Pour l'occasion, Pasolini a fait le déplacement en Angleterre et a sélectionné, de l'œuvre littéraire d'origine, les récits les plus grivois et les plus scatos parmi les vingt-quatre existants. Son don pour la mise en scène visuelle fait que la beauté rurale des extérieurs britanniques est très bien mise en relief et que, comme dans Le Décaméron (précédent volet de la trilogie !), la reconstitution de l'époque médiévale, colorée et enjouée, est digne de tous les éloges. Les compositions musicales folkloriques, très bien choisies par Pasolini, avec la collaboration d'Ennio Morricone, sont idéales pour plonger dans l'ambiance joyeuse de la période. Mais, c'est à peu près tout ce que je retiens de bien en ce qui concerne ce film.

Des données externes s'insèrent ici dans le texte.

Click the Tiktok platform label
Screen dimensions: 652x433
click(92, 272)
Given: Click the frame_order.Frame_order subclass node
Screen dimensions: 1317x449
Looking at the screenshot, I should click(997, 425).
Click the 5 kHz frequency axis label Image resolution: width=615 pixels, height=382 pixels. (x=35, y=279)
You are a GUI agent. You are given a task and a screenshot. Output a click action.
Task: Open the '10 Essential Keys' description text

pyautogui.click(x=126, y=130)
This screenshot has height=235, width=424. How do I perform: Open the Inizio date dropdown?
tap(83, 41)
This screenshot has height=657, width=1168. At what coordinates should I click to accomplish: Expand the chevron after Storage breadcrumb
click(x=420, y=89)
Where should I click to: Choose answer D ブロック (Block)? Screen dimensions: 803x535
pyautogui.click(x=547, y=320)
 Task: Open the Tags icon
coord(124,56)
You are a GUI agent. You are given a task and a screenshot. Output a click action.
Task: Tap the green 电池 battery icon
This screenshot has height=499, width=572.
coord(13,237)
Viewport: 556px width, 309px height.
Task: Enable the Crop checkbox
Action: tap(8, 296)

La version d'origine est anglaise (c'est du moins celle que j'ai regardée pour la simple et bonne raison que l'action se passe dans la Perfide Albion, mais, j'ai jeté un œil rapidement sur la version italienne et elle n'est guère mieux !). Bon, d'ores et déjà, la postsynchronisation est, en toute honnêteté, une véritable catastrophe. Et la direction d'acteurs est à chier. Que ce soit pour les professionnels (parce qu'il y a quand même avec Hugh Griffith, Laura Betti, Tom Baker ou encore Josephine Chaplin au casting !) ou les amateurs, tout le monde garde la même expression du début jusqu'à la fin, que ce soit à travers, par exemple, une tronche d'enterrement (à l'instar de la fille Chaplin, même quand son personnage est censé être content !), un air abruti ou un sourire niais. Les expressions du visage, les postures du corps pour exprimer une émotion à un moment donné, tout ça, visiblement, Pasolini ne connaît pas. Et ce n'est pas à travers le dialogue que les comédiens peuvent se rattraper, étant donné que la postsynchronisation est toute pourrave.

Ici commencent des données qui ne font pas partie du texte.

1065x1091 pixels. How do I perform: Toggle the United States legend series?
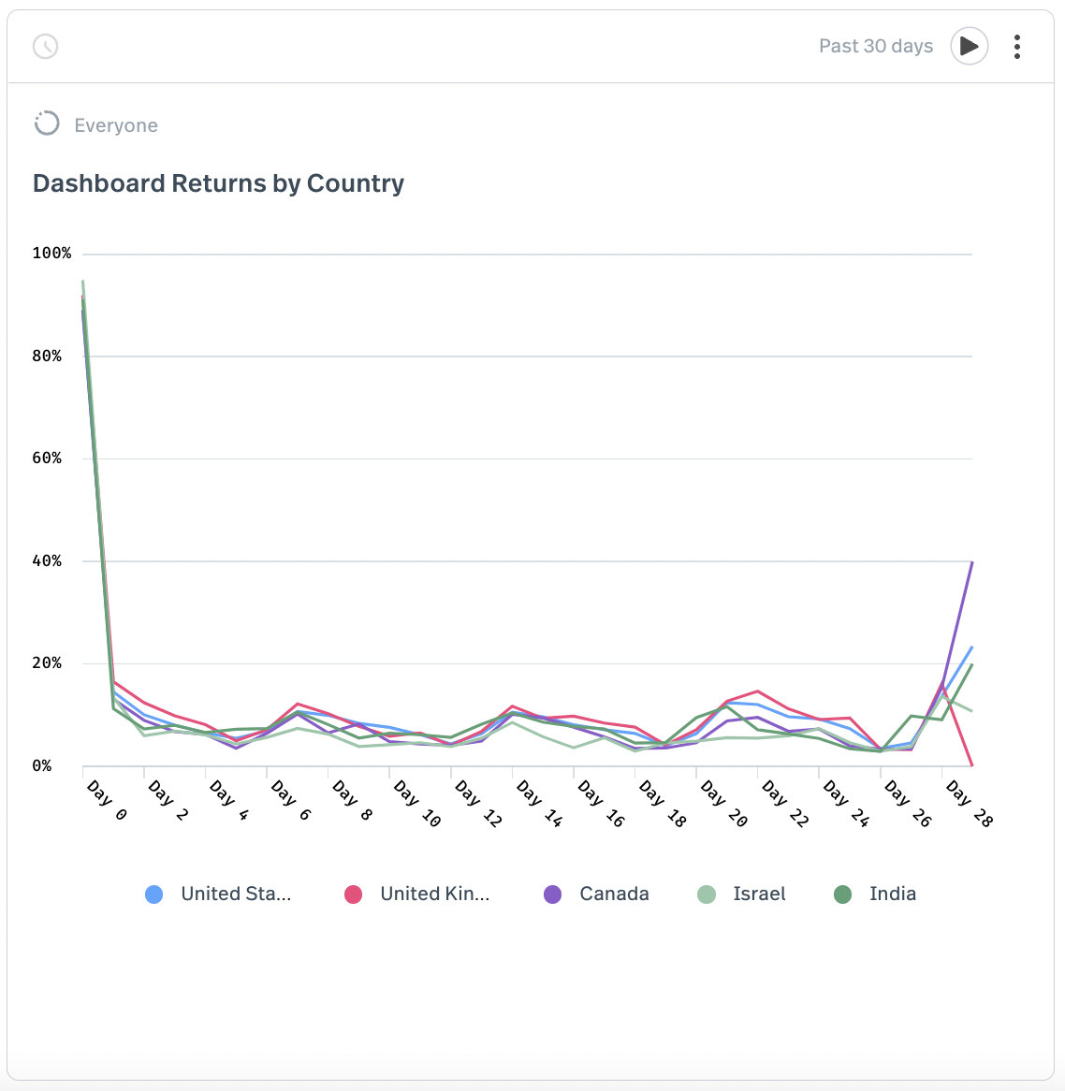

Alors, en conséquence, le réalisateur peut bien raconter ce qu'il veut, il est impossible d'entrer dans les diverses histoires (traduction : je me suis fait chier comme un rat mort !). Et, question idiote, pourquoi présenter les futurs narrateurs au tout début, si on ne les voit ou ne les entend pas conter chacun leur conte durant leur pèlerinage (oui, chez Chaucer, on suit un groupe de personnes, de classes sociales et de professions différentes, se rendant ensemble sur le tombeau de Saint Thomas Becket et décidant de mieux passer le temps de leur long trajet en se racontant les fameux contes du recueil !) ? Cela sert strictement à rien. Dans ce cas, il aurait mieux fallu avoir recours à la même méthode que pour Le Décaméron, c'est-à-dire complètement supprimer toute présence des narrateurs.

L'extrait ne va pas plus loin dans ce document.